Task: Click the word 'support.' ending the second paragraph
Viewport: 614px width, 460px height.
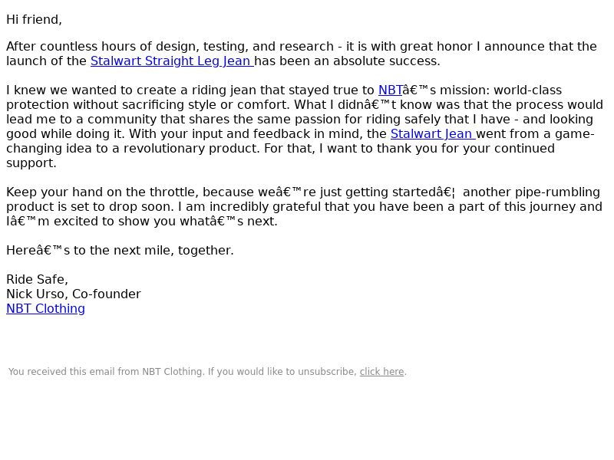Action: [31, 163]
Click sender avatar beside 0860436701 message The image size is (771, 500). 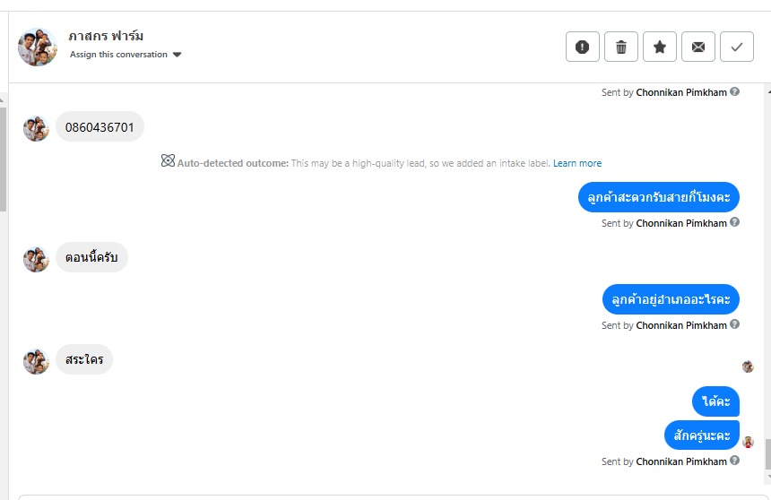[x=36, y=128]
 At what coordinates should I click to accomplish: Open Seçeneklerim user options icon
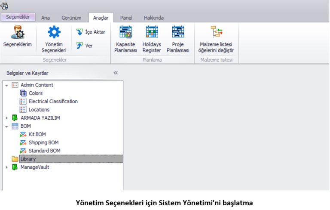pyautogui.click(x=17, y=33)
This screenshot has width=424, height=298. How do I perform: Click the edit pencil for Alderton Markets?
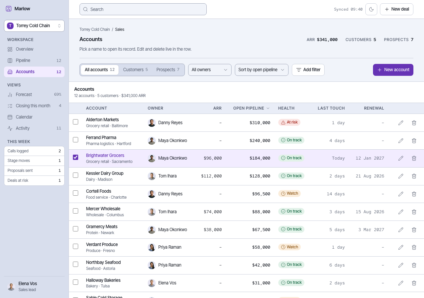401,123
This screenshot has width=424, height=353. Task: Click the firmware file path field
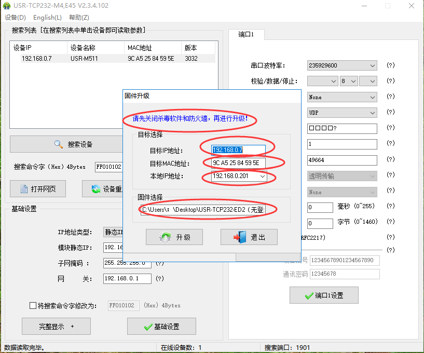(x=202, y=210)
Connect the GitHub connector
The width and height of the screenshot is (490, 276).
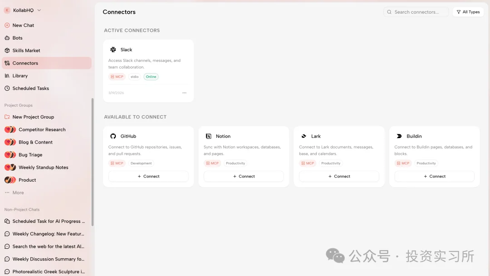click(x=148, y=176)
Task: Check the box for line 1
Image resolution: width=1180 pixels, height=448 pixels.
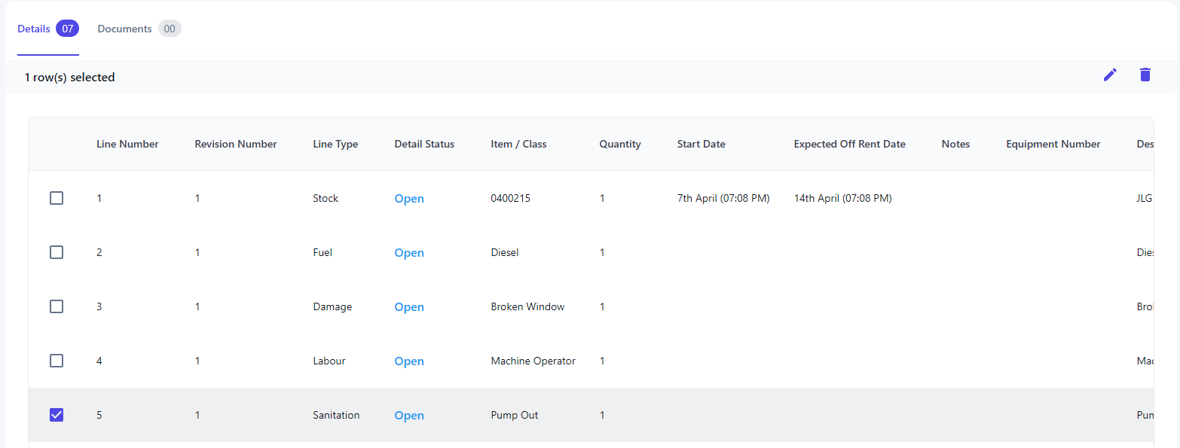Action: tap(57, 198)
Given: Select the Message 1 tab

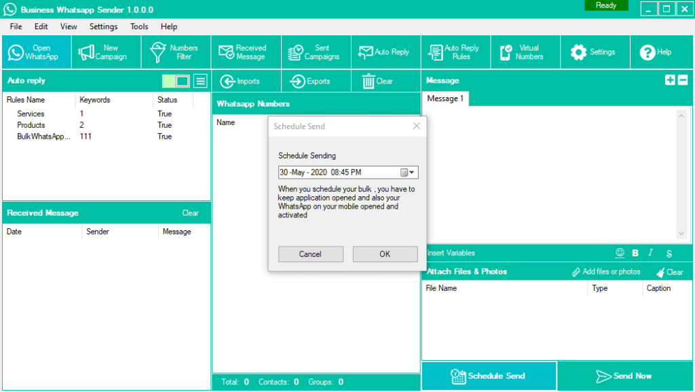Looking at the screenshot, I should tap(445, 99).
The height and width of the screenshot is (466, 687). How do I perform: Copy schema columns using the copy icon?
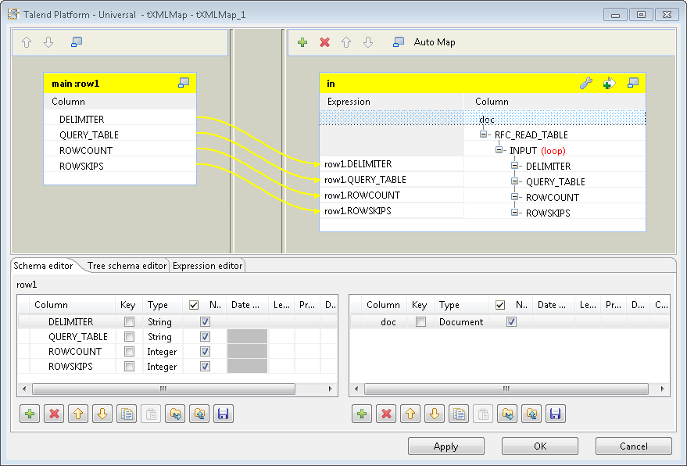(x=126, y=414)
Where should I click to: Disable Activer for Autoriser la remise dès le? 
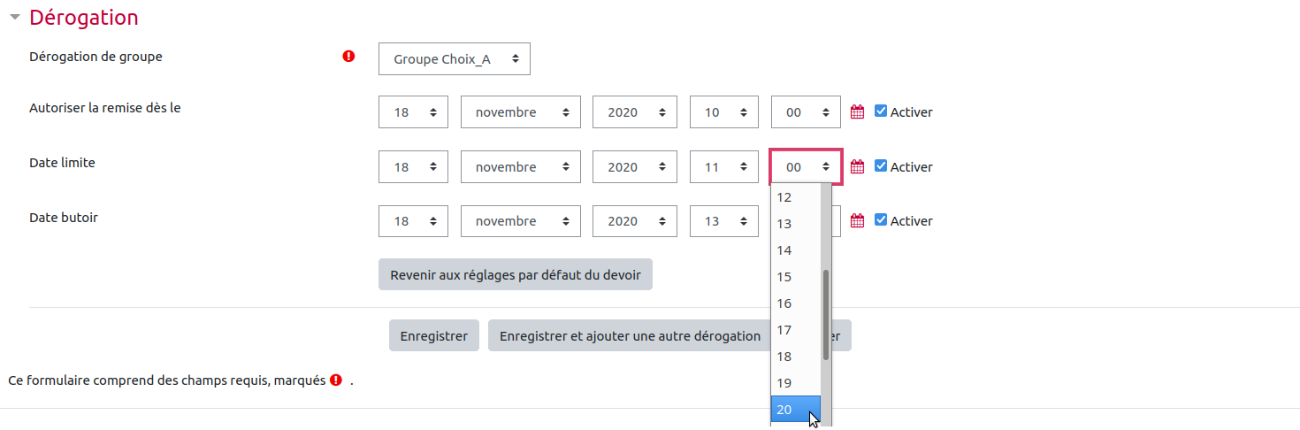(x=881, y=111)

==*==

> **Assignment**
Write each line exactly as it appears, from the line that holds "The width and" through the closing line of the data above, and leave every picture out.

> **Solution**
The width and height of the screenshot is (490, 276).
click(x=148, y=176)
Task: Check the box for line 1
Image resolution: width=1180 pixels, height=448 pixels.
Action: tap(57, 198)
Given: Select the Message 1 tab

Looking at the screenshot, I should tap(445, 99).
The height and width of the screenshot is (466, 687). How do I perform: Copy schema columns using the copy icon?
(x=126, y=414)
Where should I click to: Disable Activer for Autoriser la remise dès le? 
(x=881, y=111)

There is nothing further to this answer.